Declaration responds to torture-policy shift
Daniel Vestal counters BP column that said CBF not ‘truly Christian’
John Templeton, religious philanthropist, dead at 95
Baptist student missionary killed in Peru bus accident
Economy may affect churches in ways other than giving
Clarification

Carson-Newman names Baylor Provost Randall O’Brien president
By Ken Camp and Robert Marus

JEFFERSON CITY, Tenn. (ABP) -- Veteran Baylor University professor and administrator Randall O’Brien has been named president of Carson-Newman College.

Trustees of the Jefferson City, Tenn., school elected him July 8. O’Brien will assume full-time duties Jan. 1, 2009, after a transitional period that begins in August. During the transition, he will share administrative duties with Carson-Newman’s current interim president, Joe Bill Sloan.

“It quickly became apparent to the committee that Dr. O’Brien’s reputation in Baptist higher education was national in scope,” said Carson-Newman trustee chair David Ogle, according to a news release from the school. Ogle also served as chair of the search committee that called O’Brien.

“He brings a breadth and depth of education, experience and understanding for the roles, challenges and opportunities required to ensure quality faculty and instruction, vibrant student life, and visionary leadership,” said Ogle, a Sevier County, Tenn., businessman. “Further, he is also nationally recognized by Baptists as an outstanding pastor, religious scholar, author and speaker. I look forward to seeing Dr. O’Brien in Baptist pulpits across this nation as Carson-Newman’s chief ambassador.”

O’Brien replaces James Netherton, who resigned under pressure in early 2007. He was the target of a no-confidence vote by the faculty in the fall of 2006. Critics among Carson-Newman professors, alumni and supporters accused Netherton of incompetence and mistreating faculty, and they blamed him for declining enrollment and financial pressures.

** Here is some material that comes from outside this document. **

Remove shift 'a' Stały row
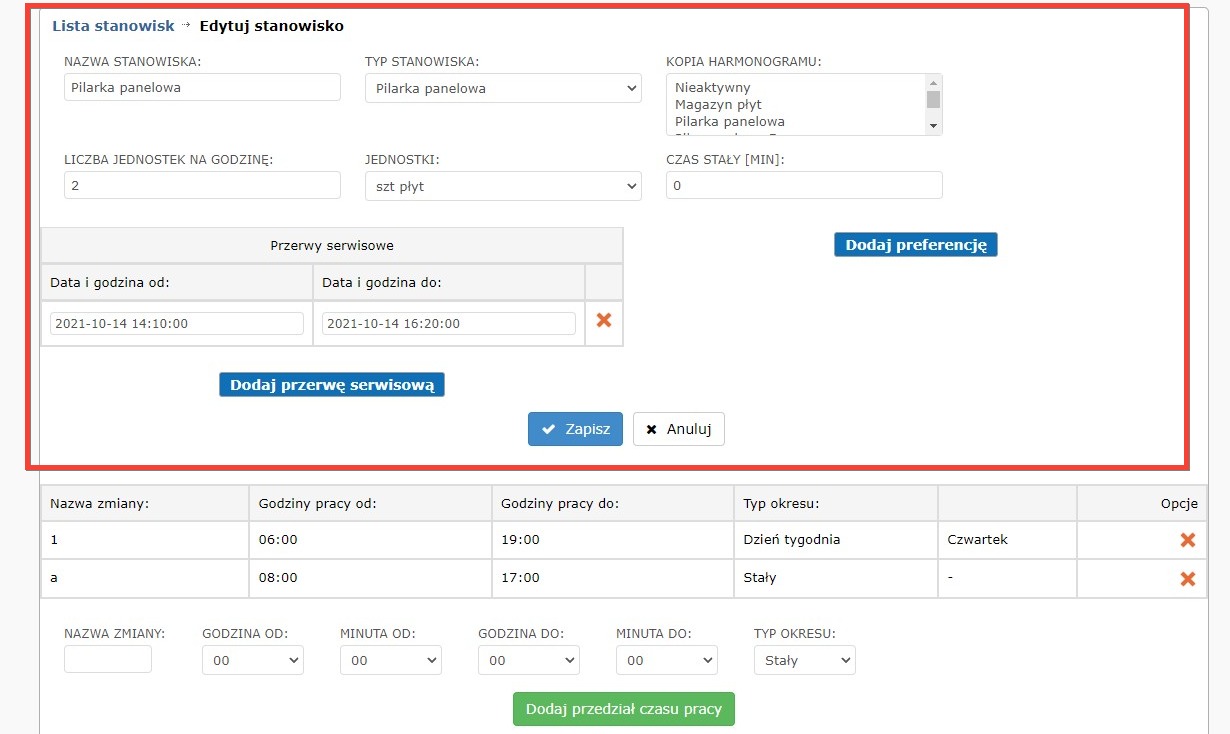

The school has also been a point of contention in the Tennessee Baptist Convention for at least a decade. In 1998, Carson-Newman trustees voted to remove the power to appoint their successors from the convention. Fundamentalists have accused the moderate-dominated school of teaching incorrect doctrine, while moderates have defended the academic freedom of professors.

However, Carson-Newman and the convention have reached an agreement to jointly appoint trustees and continue the convention’s financial support for the school.

Like O’Brien, Netherton previously worked for Baylor. He was vice president and chief operating officer until 1996, when he accepted the post of provost at Samford University in Birmingham, Ala.

O’Brien told the Knoxville News Sentinel that he hoped to continue to improve Carson-Newman’s relationship with the churches that support it. “We want Tennessee Baptists to trust us,” he said. “When people trust you they'll support you. I hope to prove trustworthy.”

O’Brien has served at Baylor -- Texas Baptists’ flagship school -- for 17 years, including the last three as executive vice president and provost.

“Randall has served Baylor admirably in a variety of positions over a period of nearly two decades,” Baylor President John Lilley said. “I have deeply appreciated the important role he has played as executive vice president and provost, overseeing our academic programs and helping to lead the university as we’ve confronted a variety of opportunities and challenges.”

A popular choice of students, O’Brien’s courses often were oversubscribed, and students have honored him with numerous teaching awards. He also has written four books and more than 70 scholarly articles.

He has filled the pulpit in many Texas Baptist churches, and he currently serves as interim pastor of one of the state’s most prominent moderate congregations -- Trinity Baptist Church in San Antonio.

“Baylor University has been good to us,” O’Brien said. “For 17 wonderful years, Baylor has been home. Our children have grown up here. We have loved Baylor and Baylor has loved us. We have been a part of each other—family you might say, and in a very real sense we always will be.

“The only thing harder than saying goodbye to family and friends is saying ‘no’ to God, a sure recipe for misery,” he said.

“Someone has said that God’s other name is ‘Surprise!’ Well, God has, indeed, surprised us once again, this time with a call to become the 22nd president of Carson-Newman College. … We have prayerfully accepted God’s call upon our lives and Carson-Newman’s call to become president of the college.”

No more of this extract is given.